Now named the Paley Center, the location in Beverly Hills is part reference library, part movie theater and part celebration of Television culture. Visitors have the option of looking up old video clips and pulling them up on individual screens or watching them in a “family room” for four people. The Paley Center also screens films and shows daily in their movie theater sized screening room. Visitors might find shorts looking at the work of Jim Henson, Saturday Night Live over the years, or an exploration of another theme having to do with TV.

The Museum of Television and Radio is a tribute to the media’s past, but it also weighs in on contemporary shows and trends in the industry. Every so often the center offers a Media as Lens series, which assembles a room of people in the television industry and has them weigh in on current topics in the entertainment industry and world at large.

The Museum of Television and Radio is one of those free museums with a suggested donation of $10. Although you don’t have to pay it to enter, the museum is run off of donations in addition to the trust of William S. Paley, whom the museum is now named for.

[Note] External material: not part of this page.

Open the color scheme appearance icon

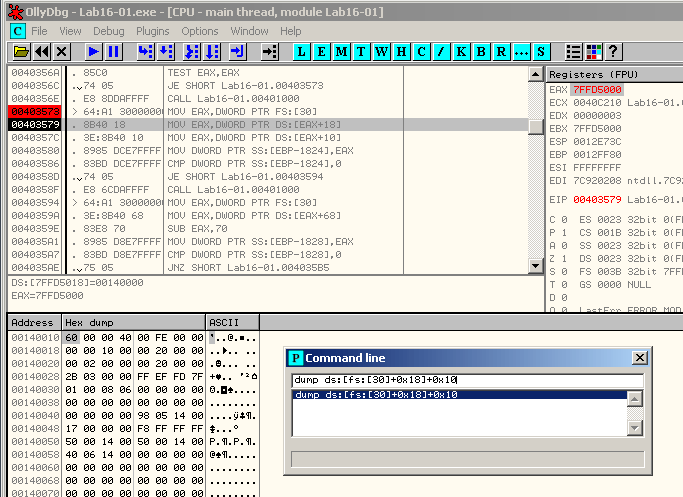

Unlike typical museums, the Paley Center does not collect artifacts and mementos from Television shows. In fact, there is almost nothing tangible in the Paley Center. The museum exists as a way for future generations to see the shows that established television into the media giant that it is today. With over 140,000 shows selected by the museum staff for their influence, innovation, quality, or success, the museum supplies a way for scholars, historians, and the general public to look into what sort of shows were popular throughout the last century and what those shows looked like.

Unfortunately, the public cannot view the museum’s collection before arriving. Visitors can contact a curator with specific questions at 212.621.6600 from 4:00 p.m. to 5:45 p.m. EST.

The radio component of the Museum of Television and Radio operates much the same way that the television part does. Visitors can look through a catalogue of available shows and programs and choose one to listen to. Unfortunately, copies of programs or even clips of shows are not available for the public as part of the donation agreement with the museum.